5. Observability & Trace Models
LLMCallRecord
A granular record of a single request made to an AI model provider.
- purpose (Literal): Categorizes the call (e.g., "agent_loop", "enhancement", "script_generation").
- model (str): The specific model ID used.
- prompt_tokens / completion_tokens: Exact token accounting for cost tracking.
- latency_ms: The network/generation time in milliseconds.
ToolTrace
The definitive execution log for a task delegated to a sandbox environment.
- generation_attempts: A list of ScriptGenAttempt objects, recording LLM retries for code generation.
- final_script: The exact Python code that was physically executed.
- final_data: The structured JSON result returned from the container.
- traceback: The full Python error stack if the code crashed.
- output_bytes: Total size of data emitted to stdout (used for resource monitoring).
TurnTrace (The Master Record)
The TurnTrace is the comprehensive observability object for a single agent turn. One TurnTrace is generated for every assistant response.
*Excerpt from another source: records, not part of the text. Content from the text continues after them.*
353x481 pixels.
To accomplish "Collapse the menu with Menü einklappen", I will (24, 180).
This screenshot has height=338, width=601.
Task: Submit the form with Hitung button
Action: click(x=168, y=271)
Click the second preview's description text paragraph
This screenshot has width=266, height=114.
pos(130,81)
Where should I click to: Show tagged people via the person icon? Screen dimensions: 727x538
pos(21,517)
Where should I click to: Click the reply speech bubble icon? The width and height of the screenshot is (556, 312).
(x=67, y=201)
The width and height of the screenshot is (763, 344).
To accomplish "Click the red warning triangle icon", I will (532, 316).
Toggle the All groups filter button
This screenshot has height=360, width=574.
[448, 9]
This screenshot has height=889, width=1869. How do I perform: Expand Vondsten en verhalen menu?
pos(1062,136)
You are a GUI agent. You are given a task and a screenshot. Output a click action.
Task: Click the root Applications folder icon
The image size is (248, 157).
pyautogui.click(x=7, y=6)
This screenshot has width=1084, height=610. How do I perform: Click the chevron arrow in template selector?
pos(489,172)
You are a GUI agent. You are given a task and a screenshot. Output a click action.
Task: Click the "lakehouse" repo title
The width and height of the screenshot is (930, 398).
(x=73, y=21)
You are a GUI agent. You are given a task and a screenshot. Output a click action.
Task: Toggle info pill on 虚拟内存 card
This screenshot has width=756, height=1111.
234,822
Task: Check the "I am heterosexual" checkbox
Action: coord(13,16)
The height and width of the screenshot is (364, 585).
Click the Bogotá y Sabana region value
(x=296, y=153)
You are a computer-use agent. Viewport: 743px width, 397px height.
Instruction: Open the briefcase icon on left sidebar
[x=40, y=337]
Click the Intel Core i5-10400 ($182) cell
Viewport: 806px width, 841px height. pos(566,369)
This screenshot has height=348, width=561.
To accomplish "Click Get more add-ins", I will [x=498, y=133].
It aggregates all telemetry into a single queryable document.
- message_id: Foreign key to the Message that concluded the turn.
- total_tokens: Aggregate count of all tokens consumed across all LLM calls in the turn.
- total_latency_ms: Total wall-clock time from user input to agent response.
- task_emissions: List of <task> tags generated by the agent.
- tool_traces: List of every code execution performed during the turn.
- slot_events / flow_events: Tracking for parameter collection and flow state transitions.
6. Error Handling
- Validation Failures: If a storage backend attempts to load data that violates the model schema (e.g., a missing required ID or invalid Enum value), Pydantic will raise a ValidationError. This ensures corrupted data never enters the agent's reasoning loop.
- Safe Defaults: Most models use default_factory for lists and sensible defaults for scores (e.g., sentiment_score=0.0) to ensure robustness if sub-components fail.
7. Remarks
- Audit-Ready Architecture: The separation of Message and TurnTrace is intentional. While Message is optimized for display in a UI, TurnTrace is optimized for technical auditing and debugging.
- JSON Native: All models are designed to be serialized using model_dump(mode="json"), ensuring seamless compatibility with modern document-based and relational databases.